You are viewing a plain text version of this content. The canonical link for it is here.
Posted to general@lucene.apache.org by Kaspar Fischer <ka...@dreizak.com> on 2009/12/18 15:10:37 UTC

Keywords indexing, "top words", and co-occurrence

Hi everybody,

I need to do some text analysis and am looking for a software library (in Java, preferably) to use for this. Lucene came to my mind first, but I actually hope that there is some library (based on Lucene, for example) that solves the problems directly.

What I want to do is the following:

1. In documents that get added to the system I need to find keywords from a predefined, fixed set of keywords. For example, the user will make a query for all documents containing the word "traffic" (this word need not be a keyword) and I want to show the number of keyword hits in all documents that contain "traffic":

- car, cars, automobile, automobiles (3)
- - Mercedes (2)
- - Ferrari (2)
- train, trains (4) // one doc contains "TGV", 3 contain "train" or "trains"
- - TGV (1)
- - ICE (0)
- plane, planes (5)
- - Boeing (4)
- - Airbus (1)

In short: I want to count keyword hits in the documents returned by some query. Notice that the keywords are hierarchically organized and may have synonyms ("car" = "cars" = "automobile").

2. If the user queries for free-input word A ("hamburger", say) I want to find all keywords (from the above hierarchy) that are close to "hamburger" in some sense (word-distance or some similar measure of distance in text) and order them by number of occurrence.

Can this be done in Lucene? Or do you know of any frameworks that achieve such results?

Regarding to size, I expect the querys (for "traffic" in 1., or "hamburger" in 2.) to return at most 500 documents and each document to contain at most 50 keywords.

Many thanks,
Kaspar

RE: Keywords indexing, "top words", and co-occurrence

Posted by "Rao, Vaijanath" <va...@corp.aol.com>.
 Hi,

You can write your own hitcollector and in the collector you can do the
required thing. 

Here is the pseudo code for doing this.

Create a class KeywordCountCollector extends TopFieldDocCollector 

In the class override the collect function where you would do something
like this
collect(int doc, int score ) {
	Document document = searcher.doc(doc);
	List<String>keywords=	getKeywordsFromDocument(document)
	for (int i=0;i<keywords.size();i++ ) {
		if (keywordCountMap.contains(keywords.get(i)) {
	
keywordCountMap.put(keywords.get(i),keywordCountMap.get(keywords.get(i))

SUPPLIED INFORMATION:

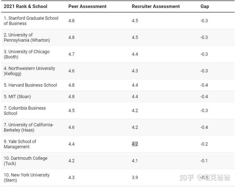Click the Harvard Business School entry
The image size is (236, 187).
30,85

WHAT TO WORK ON:
a: According to the Lucene keyword-counting thread, what is the most documents the poster expects the queries to return?
b: Write out the part of the Lucene keyword-counting thread starting at "- - Ferrari" and ending at "number of occurrence.".
c: Continue the Lucene keyword-counting thread from its last line.

EXERCISE ANSWERS:
a: At most 500 documents.

b:
- - Ferrari (2)
- train, trains (4) // one doc contains "TGV", 3 contain "train" or "trains"
- - TGV (1)
- - ICE (0)
- plane, planes (5)
- - Boeing (4)
- - Airbus (1)

In short: I want to count keyword hits in the documents returned by some query. Notice that the keywords are hierarchically organized and may have synonyms ("car" = "cars" = "automobile").

2. If the user queries for free-input word A ("hamburger", say) I want to find all keywords (from the above hierarchy) that are close to "hamburger" in some sense (word-distance or some similar measure of distance in text) and order them by number of occurrence.

c:
+ 1);
		}else {
			keywordCountMap.put(keywords.get(i),1);
		}
	}
}

Public Map<String,Integer> getKeywordCountMap() {
	return keywordCountMap;
}


Hope this helps.

--Thanks and Regards
Vaijanath N. Rao


-----Original Message-----
From: Ted Dunning [mailto:ted.dunning@gmail.com] 
Sent: Saturday, December 19, 2009 12:22 AM
To: general@lucene.apache.org
Subject: Re: Keywords indexing, "top words", and co-occurrence

Yes, Lucene will help you do this.  It won't do exactly what you want
without some effort on your part.

Sounds like what you want to do is

a) get a book on Lucene and SOLR

b) use standard indexers and a synonym lookup to produce multiple fields
based on the original text and the synonymed text

c) use SOLR's support for faceting to get the counts you are after.

On Fri, Dec 18, 2009 at 6:10 AM, Kaspar Fischer
<ka...@dreizak.com>wrote:

> Hi everybody,
>
> I need to do some text analysis and am looking for a software library 
> (in Java, preferably) to use for this. Lucene came to my mind first, 
> but I actually hope that there is some library (based on Lucene, for 
> example) that solves the problems directly.
>
> What I want to do is the following:
>
> 1. In documents that get added to the system I need to find keywords 
> from a predefined, fixed set of keywords. For example, the user will 
> make a query for all documents containing the word "traffic" (this 
> word need not be a
> keyword) and I want to show the number of keyword hits in all 
> documents that contain "traffic":
>
> - car, cars, automobile, automobiles (3)
> - - Mercedes (2)
> - - Ferrari (2)
> - train, trains (4) // one doc contains "TGV", 3 contain "train" or 
> "trains"
> - - TGV (1)
> - - ICE (0)
> - plane, planes (5)
> - - Boeing (4)
> - - Airbus (1)
>
> In short: I want to count keyword hits in the documents returned by 
> some query. Notice that the keywords are hierarchically organized and 
> may have synonyms ("car" = "cars" = "automobile").
>
> 2. If the user queries for free-input word A ("hamburger", say) I want

> to find all keywords (from the above hierarchy) that are close to
"hamburger"
> in some sense (word-distance or some similar measure of distance in 
> text) and order them by number of occurrence.
>
> Can this be done in Lucene? Or do you know of any frameworks that 
> achieve such results?
>
> Regarding to size, I expect the querys (for "traffic" in 1., or
"hamburger"
> in 2.) to return at most 500 documents and each document to contain at

> most 50 keywords.
>
> Many thanks,
> Kaspar




--
Ted Dunning, CTO
DeepDyve

Re: Keywords indexing, "top words", and co-occurrence

Posted by Ted Dunning <te...@gmail.com>.
Yes, Lucene will help you do this.  It won't do exactly what you want
without some effort on your part.

Sounds like what you want to do is

a) get a book on Lucene and SOLR

b) use standard indexers and a synonym lookup to produce multiple fields
based on the original text and the synonymed text

c) use SOLR's support for faceting to get the counts you are after.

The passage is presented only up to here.